I bought large dark blue-green pots at the local Dollar
Store - these match the dark blue-green flower boxes that
are also on the front porch and filled with petunias. I use
ugly big black pots (that we dumpster-dived) for veggies on
the deck in back, but for the decorative stuff in the front,
I wanted something a bit nicer. Our house is white, with
blue-green shutters and trim, so the blue-green pots look
very good on the front porch.

The morning glory pots are sitting by the pillars that hold
up the front porch, so they can climb up the pillars.

We had a terribly wet, very cool spring: almost no sun at
all in June. The poor morning glories just sort of sat
there, stunned, until the last week of June.

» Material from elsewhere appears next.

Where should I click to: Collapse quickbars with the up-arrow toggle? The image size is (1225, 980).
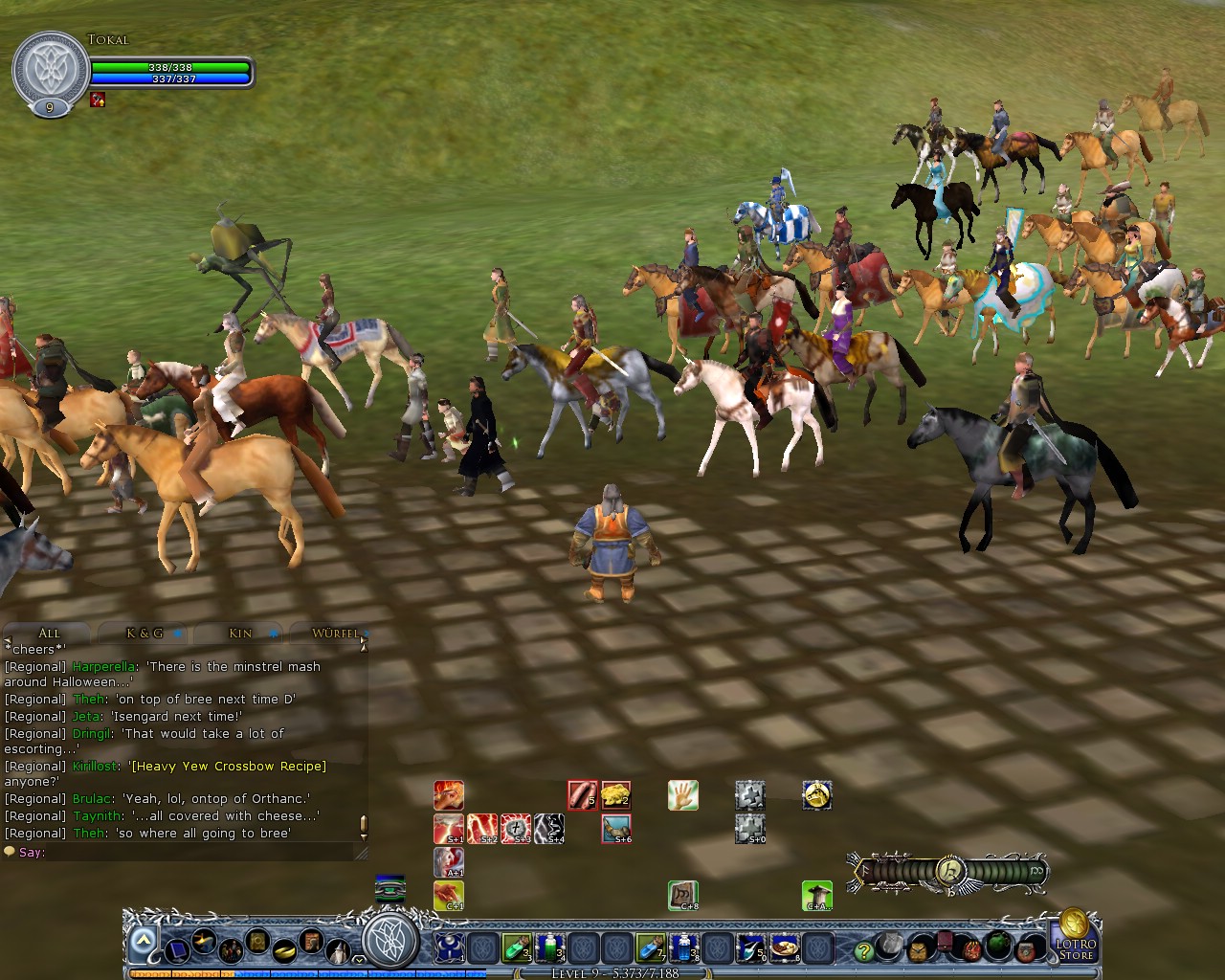142,939
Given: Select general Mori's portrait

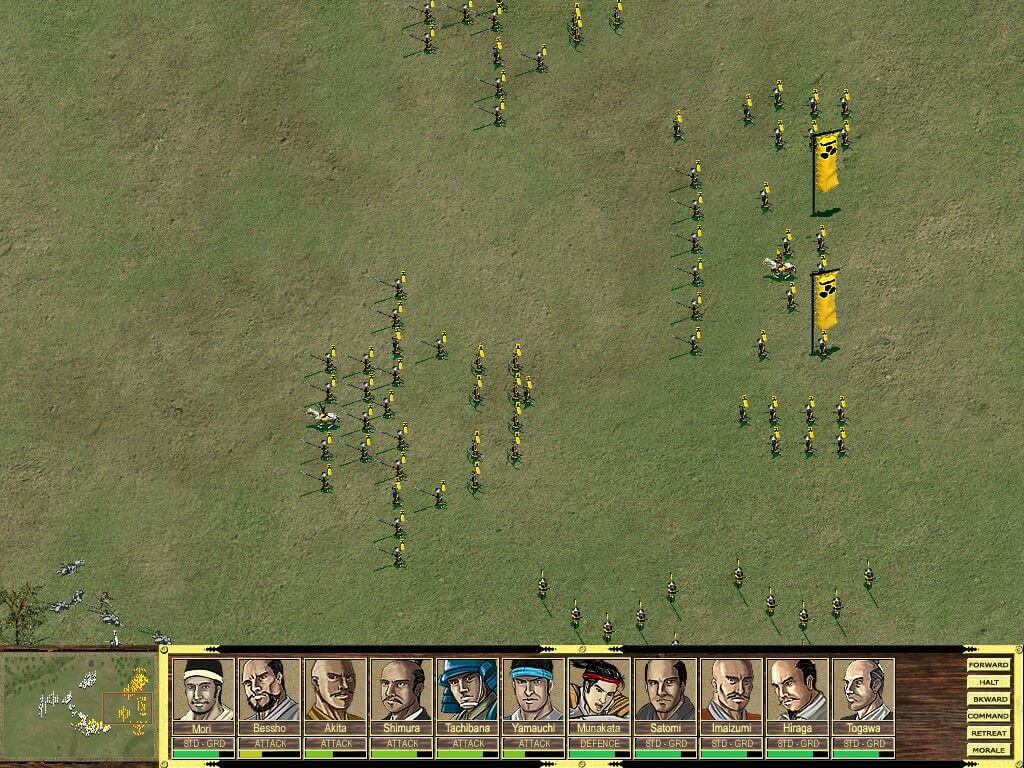Looking at the screenshot, I should pyautogui.click(x=203, y=689).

Before putting them in their pots on the porch, I had wound
twine around the pillars, to help them climb, duct-taping it
on the top and bottom to hold it in place. It turns out
that this wasn't necessary - they're pretty much ignoring
the twine and just climbing up the pillars wherever they
want to.

The morning glories really took off as soon as the weather
got hot and sunny, and the Star of Yelta is now blooming.

The Star has been faster and sturdier than the Heavenly
Blues at every point in their development, btw, but the
Blues are also climbing up the pillar nicely now, and I
expect them to be blooming soon.

When I lived in Delaware, I lived in a little apartment with
big, south-facing windows in the bedroom and living room. I
tied twine to bricks on the ground in front of the windows,
and to nails in the (fairly wide) roof overhang, and had a
living curtain of greenery with gorgeous blossoms all summer
to shade my apartment. I also did this with yard-long
beans.

Morning-glories are an easy plant to grow and - to me at
least - they have a very high 'Wow! factor' because of the
gorgeous colors in the blossoms - they seem to glow from
within. And because they will climb up trellises, fences,
pillars, mailboxes, etc. They can also be used for a ground
cover, but the 'Wow! factor' is higher when they are
climbing, IMHO.

Pat

  #2   Report Post  
Old 06-07-2003, 06:44 PM
Pat Meadows
 
Posts: n/a
Default Morning Glories - A high 'wow' factor!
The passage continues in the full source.